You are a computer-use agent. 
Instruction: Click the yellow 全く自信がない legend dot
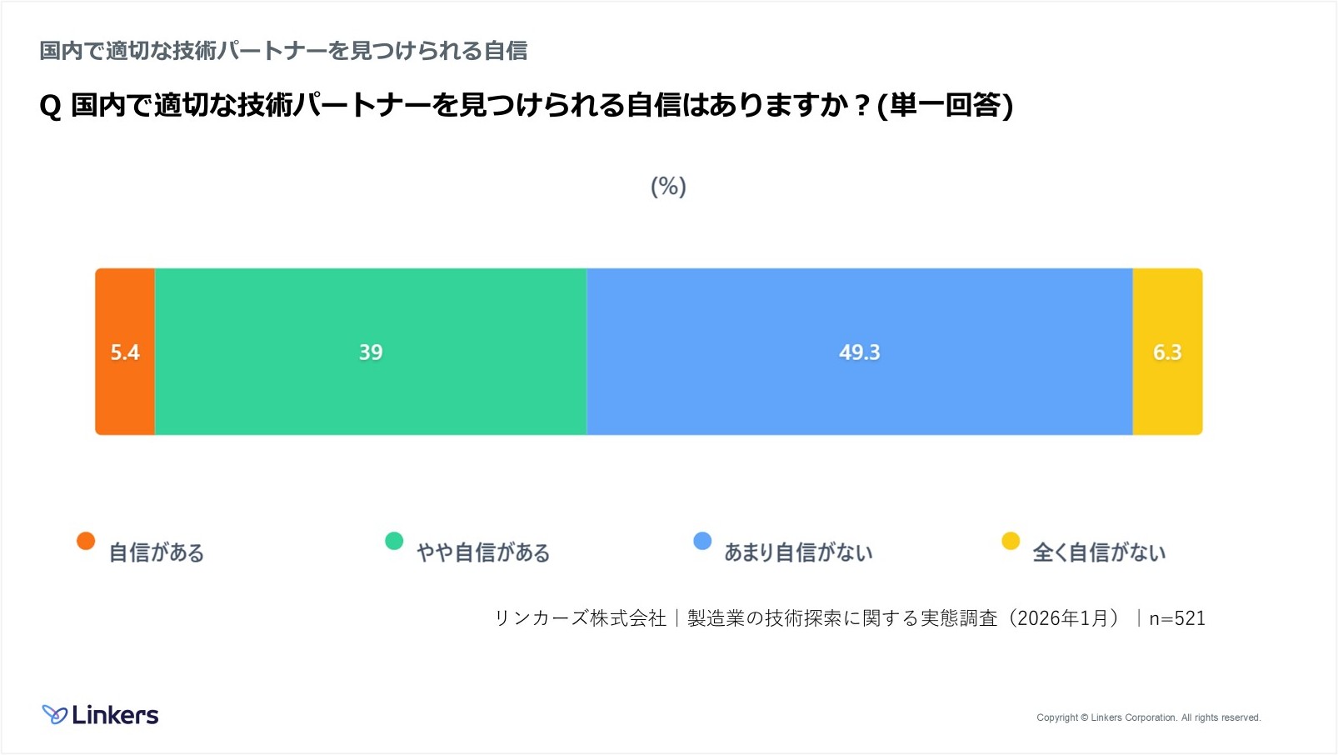click(1011, 541)
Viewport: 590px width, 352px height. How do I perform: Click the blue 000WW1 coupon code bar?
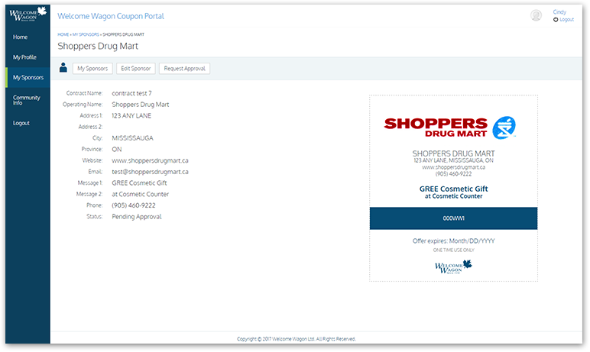click(453, 218)
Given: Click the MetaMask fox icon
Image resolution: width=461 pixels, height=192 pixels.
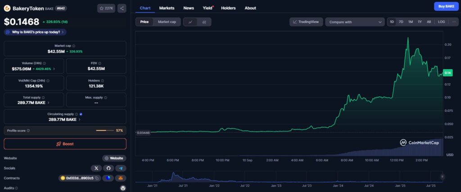Looking at the screenshot, I should pos(121,178).
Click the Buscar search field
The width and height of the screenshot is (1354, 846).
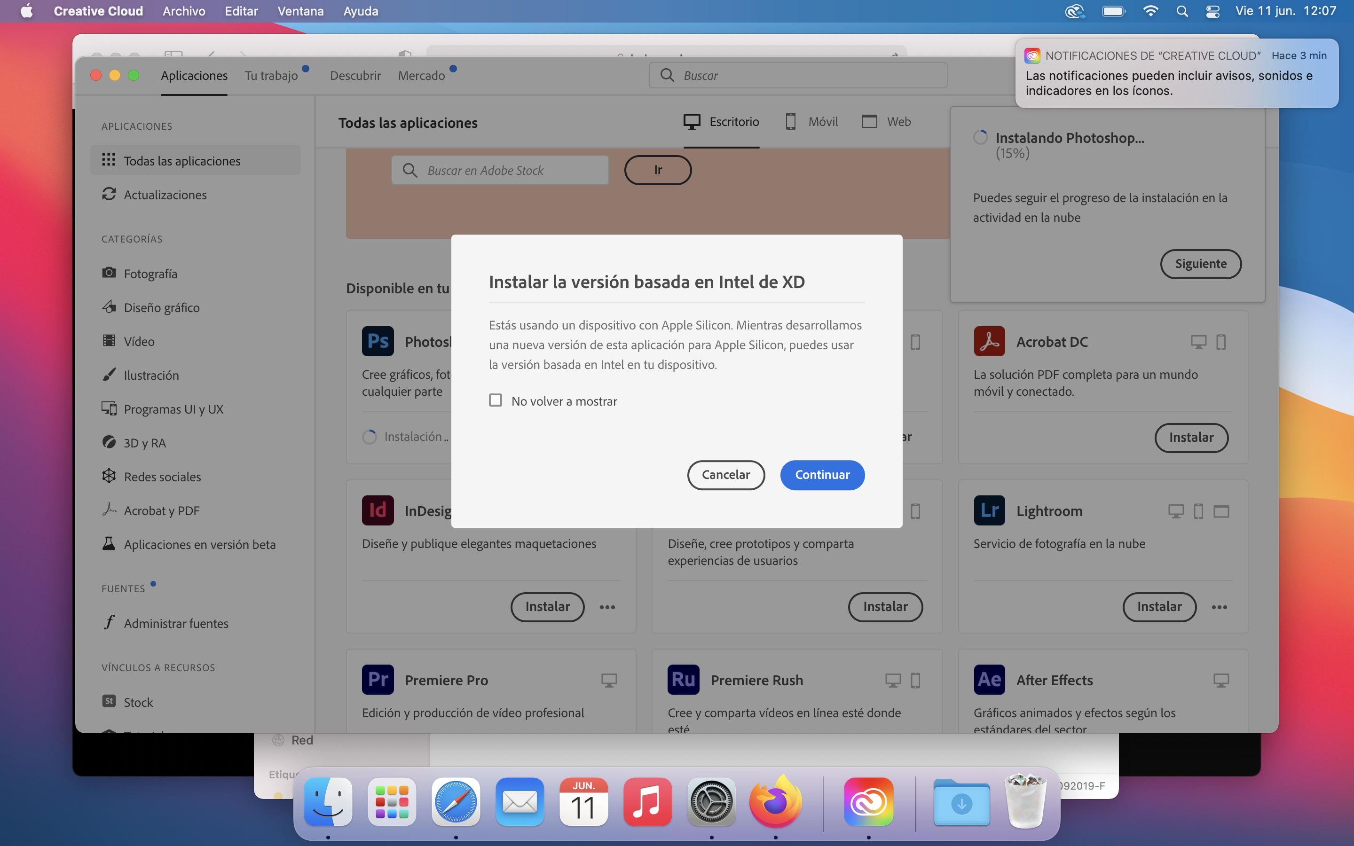pyautogui.click(x=797, y=76)
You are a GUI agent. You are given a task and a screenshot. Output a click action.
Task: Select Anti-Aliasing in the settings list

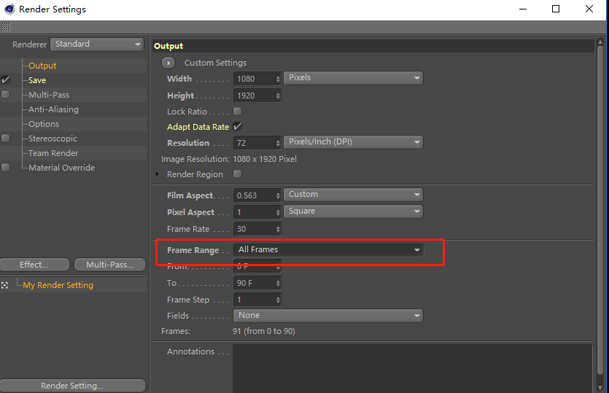click(x=53, y=109)
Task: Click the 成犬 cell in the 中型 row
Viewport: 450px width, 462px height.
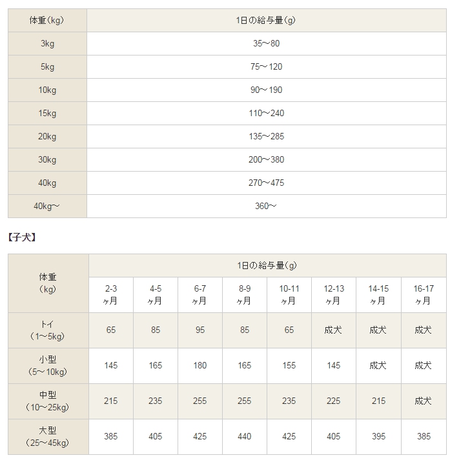Action: tap(423, 401)

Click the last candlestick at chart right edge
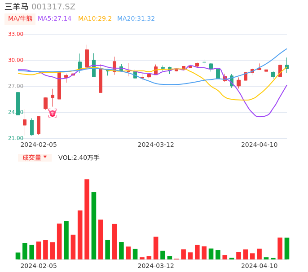point(287,66)
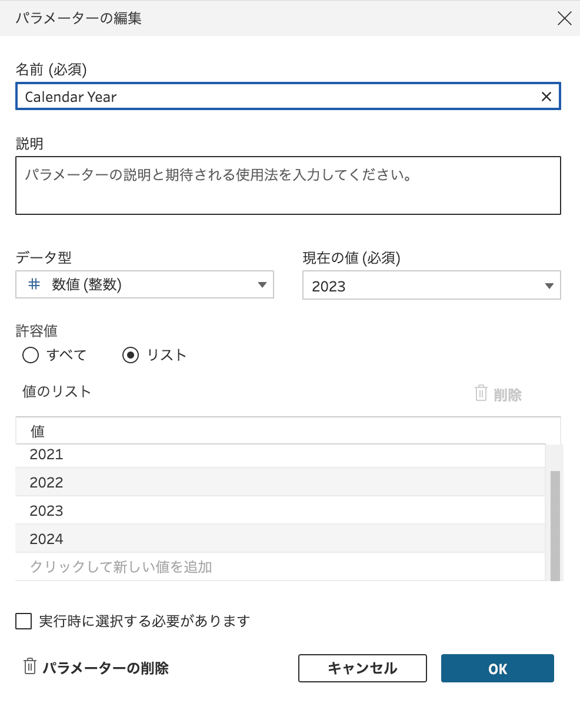Click キャンセル button

tap(362, 668)
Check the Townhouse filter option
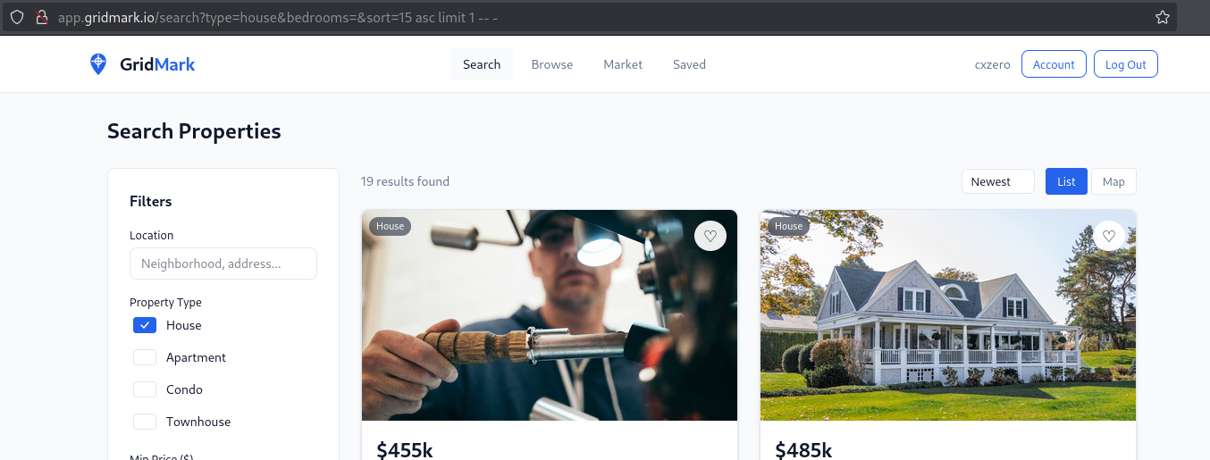 (x=145, y=422)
####
_REQUIRED WORK_
Return every item above word for word, leaving out the pictures.

_TASK OUTPUT_
You are a computer-use agent. 
Instruction: Click the yellow 全く自信がない legend dot
click(1011, 541)
Viewport: 590px width, 352px height. How do I perform: Click the blue 000WW1 coupon code bar?
click(453, 218)
Given: Click the MetaMask fox icon
Image resolution: width=461 pixels, height=192 pixels.
Looking at the screenshot, I should pos(121,178).
Click the Buscar search field
The width and height of the screenshot is (1354, 846).
pyautogui.click(x=797, y=76)
You are a GUI agent. You are given a task and a screenshot. Output a click action.
Task: Select Anti-Aliasing in the settings list

click(x=53, y=109)
Task: Click the 成犬 cell in the 中型 row
Viewport: 450px width, 462px height.
Action: tap(423, 401)

Click the last candlestick at chart right edge
point(287,66)
Click キャンセル button

tap(362, 668)
Check the Townhouse filter option
 (x=145, y=422)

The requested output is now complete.